We have contributed source code and data to repositories on GitHub and SimTK.
Occupancy Fingerprinter is our fast code to compute occupany fingerprints, a grid of points that are one when the space near them contains and atom and zero otherwise. It is described in Journal of Chemical Information and Modeling, acs.jcim.3c01518 (2024). We originally described occupancy fingerprints in Journal of Chemical Information and Modeling 58, 1915–1925 (2018).
JAX AMBER is our implementation of the AMBER force field in JAX, a numerical framework used in machine learning. We used the code in Journal of Chemical Physics 159, 124104 (2023).
pdb2amber which prepares membrane protein systems for simulation with the AMBER force field.
Robosample, which uses algorithms from robotics to perform molecular dynamics simulations.
AlGDock is our main code to estimate the binding potential of mean force, the binding free energy between a flexible small molecules and a rigid protein. This is a key part of estimating the standard binding free energy using implicit ligand theory. It is described in Journal of Computational Chemistry 41, 715–730 (2020).
A symmetric estimator for nonequilibrium path-ensemble averages, as described in Journal of Chemical Physics 151, 194103 (2019).
BPMFwFFT is a code to estimate the binding PMF based on the Fast Fourier transform. It is described in Journal of Computational Chemistry 39, 621–636 (2018).
bitc is code from John Chodera’s group for the Bayesian analysis of isothermal titration calorimetry experiments, as described in PloS One 13, e0203224 (2018).
An estimator for relative binding free energy calculations based on implicit ligand theory, as described in Journal of Chemical Physics 148, 104114 (2018).
An estimator for absolute binding free energy calculations based on implicit ligand theory, as described in Journal of Chemical Physics 137, 104106 (2012).
MATLAB code for analyzing biased experiments, as described in Journal of Physical Chemistry B 111, 4137–4140 (2007) and Physical Review E 74, 61120 (2006).
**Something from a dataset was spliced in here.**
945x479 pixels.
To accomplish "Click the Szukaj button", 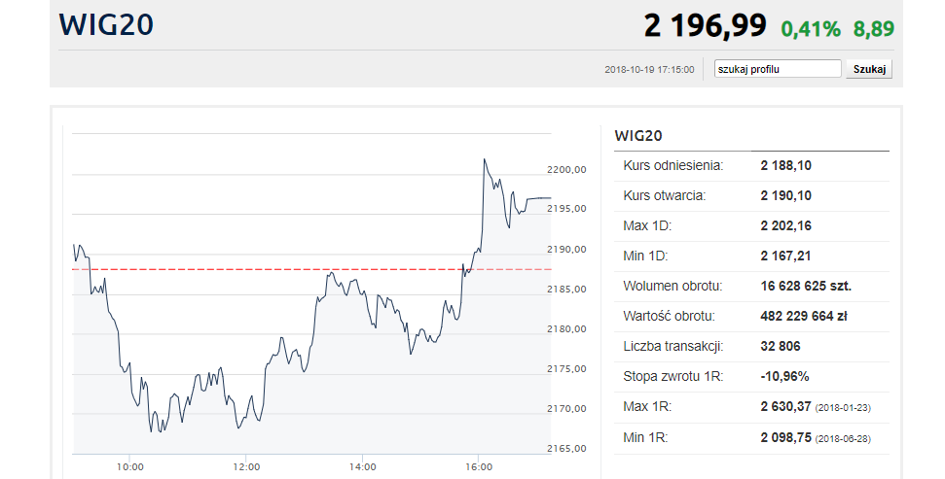I will pyautogui.click(x=869, y=69).
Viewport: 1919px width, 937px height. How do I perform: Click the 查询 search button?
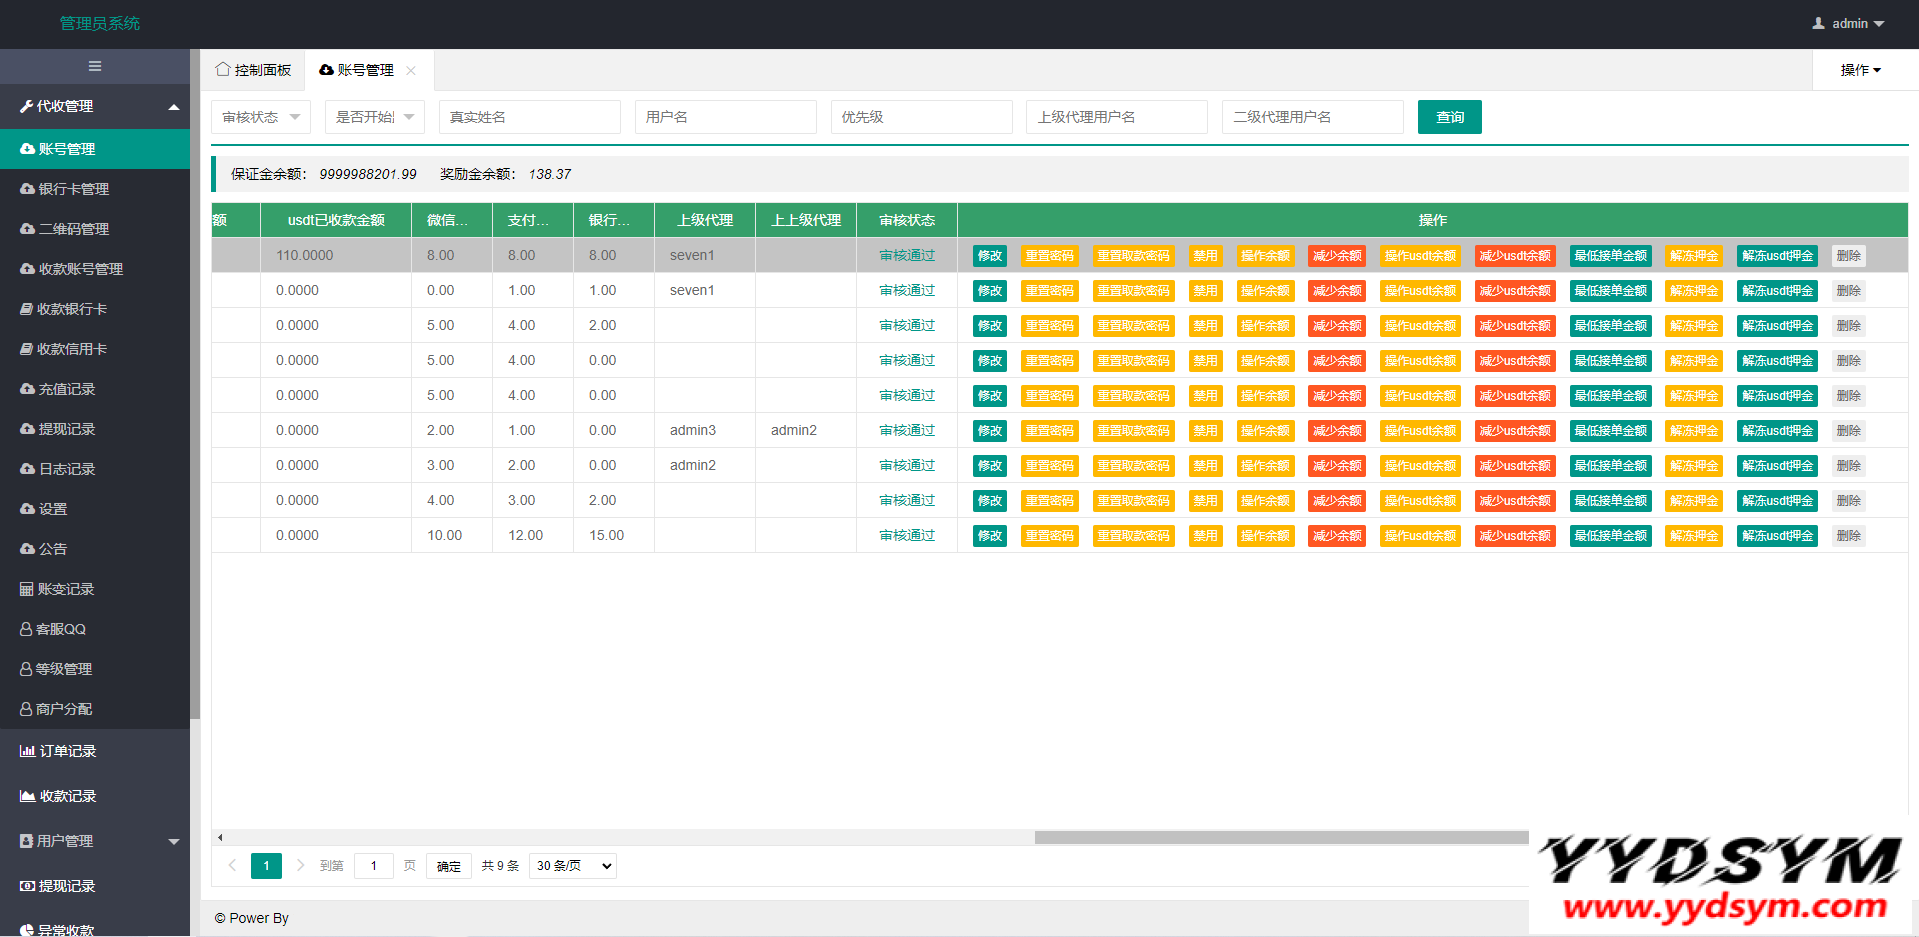pos(1449,117)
David has taught an advanced undergraduate class on computational chemistry and drug design and made resources including lecture notes and website code available.
David has also worked with interprofessional project (IPRO) groups at Illinois Tech to develop a web-based graphical user interface for AlGDock. An IPRO team has also developed image analysis for ball-and-stick models to generate chemical graphs, which may be used for interactive exercises in organic chemistry.
Anaconda Python - the Python programming language is widely used in the scientific community. It includes many packages for data analysis and visualization. Anaconda provides a high-quality management of virtual environments.
Zotero - It can be difficult to keep track of the scientific papers that you’ve read and would like to cite in your own articles. Zotero is a free reference manager that will organize files for you and generate bibliographies. It interfaces with word processors like Microsoft Word and Google Drive, among others.
Visual Molecular Dynamics (VMD) - molecular visualization code, specialized for molecular dynamics trajectories. The “Using VMD” tutorial is a good starting point.
Not Another Molecular Dynamics (NAMD) - molecular dynamics code, with nice documentation and tutorials. Most relevant to the group are the molecular dynamics tutorial, and the tutorials on protein:ligand standard binding free energies and alchemical free energy perturbation.